Si un tel accident (AES) survient, une intervention précoce peut réduire le risque de transmission d'une infection.


Accident d'exposition au sang : MESURES à PRENDRE


Il existe d'autres risques, moins fréquents, qu'il convient cependant de connaître : Ces risques sont principalement liés à la manipulation de produits détergents, désinfectants, décontaminants, antiseptiques, etc.
Le port de gants permet de réduire le risque de lésion cutanée sur les mains exposées à ces produits, qui sont généralement agressifs pour la peau. Des allergies à certains produits, ainsi qu'aux gants contenant du latex, peuvent également survenir.
Enfin, des brûlures sont parfois occasionnées par la manipulation de matériels chauds (dermographe notamment).

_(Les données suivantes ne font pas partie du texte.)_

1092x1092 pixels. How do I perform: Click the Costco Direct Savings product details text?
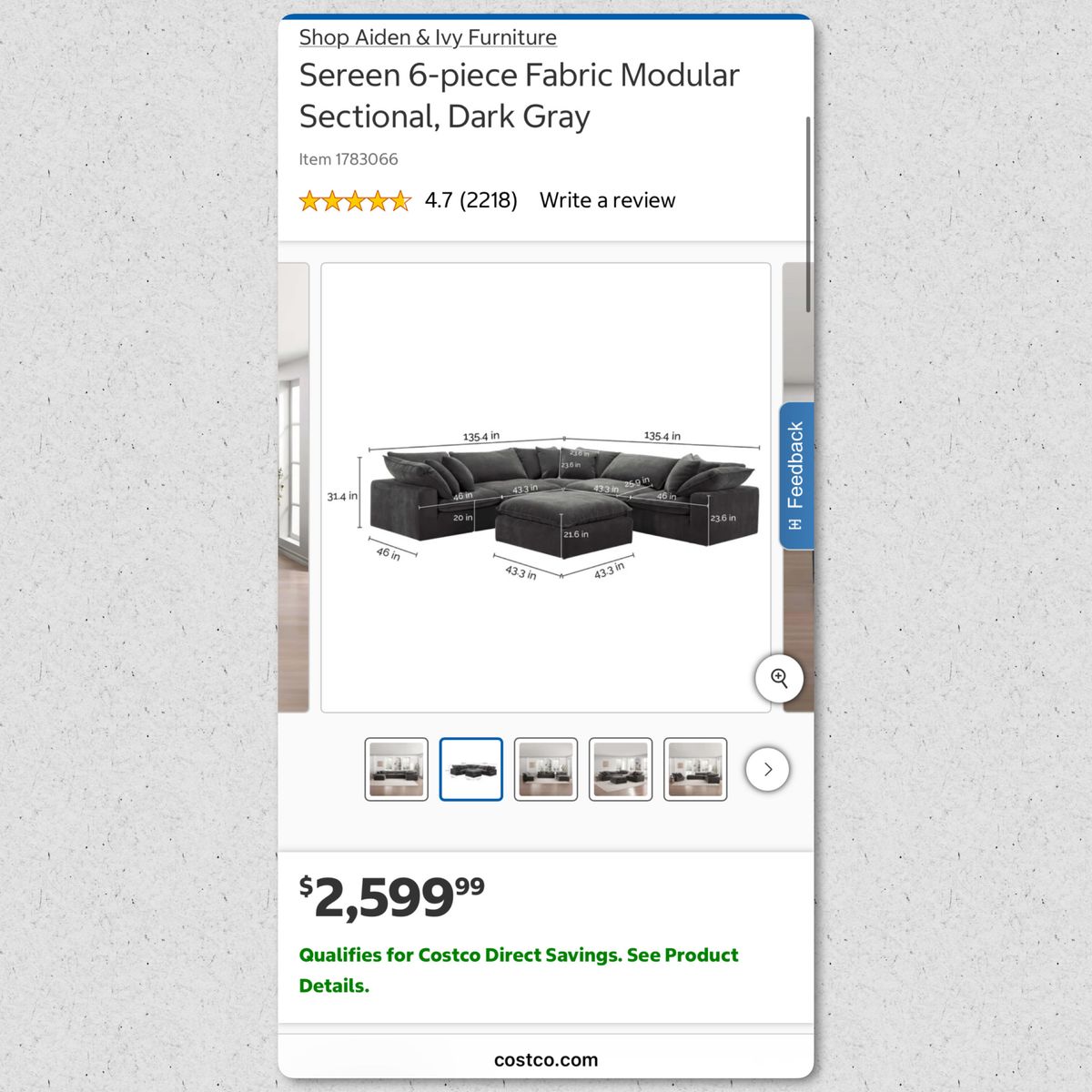click(x=519, y=970)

On pourra réduire ce risque en limitant le temps d'utilisation d'un même matériel par exemple.



Le contenu de ce guide, consultable en janvier 2001 sur le site du Ministère de la Santé n'est actuellement plus accessible.
Le "Plan national Hépatites virales B et C" indiquait cependant une nouvelle diffusion du guide auprès des professionnels...
Dans cette attente, je propose de télécharger ci-dessous un document (format PDF) reproduisant le contenu intégral du Guide.

[1] Depuis le 1er août 2007, c'est le PSC1 (Prévention et Secours Civique de Niveau 1, ex-AFPS qui avait elle-même succédé au BNS) qui représente la formation de base aux premiers secours.
Le site suivant constitue une référence utile pour obtenir des informations claires et régulièrement mises à jour sur le contenu de cette formation et sur les organismes qui la dispensent :
Secourisme-pratique.com
[2] Le SNAT (Syndicat National des Artistes Tatoueurs) préconise, dans sa Charte d'hygiène (2003), l'utilisation de gants d'examen à usage unique non stériles.
Selon le SNAT, l’utilisation de gants stériles est inadaptée à l’acte de tatouage, qui est un "simple" acte à risque infectieux potentiel (et non un acte de type chirurgical).
L'utilisation des gants à usage unique implique bien entendu d'en changer entre chaque client et de respecter la règle du "no touch" : les gants sont changés, lors de l’acte, après tout contact avec un objet ou un champ septique. 2 à 3 paires de gants sont utilisés au minimum par heure de tatouage, et dès que le tatoueur rompt le champ aseptisé (téléphone, pause café, etc.).
Il faut également noter que les tatoueurs utilisent de la vaseline en tatouant : la vaseline altère le latex.
Ces arguments ont été présentés au Ministère de la santé à l'occasion d'une réunion le 22 décembre 2005, dans le cadre des projets réglementaires relatif aux conditions d'hygiène encadrant les pratiques de tatouage et de piercing. Ces projets n'ont pas abouti à ce jour.

[3] Le texte de référence est la Circulaire n°93-22 du 25 février 1993 relative à l'état d'avancement des schémas régionaux d'élimination des déchets hospitaliers (texte non trouvé en ligne).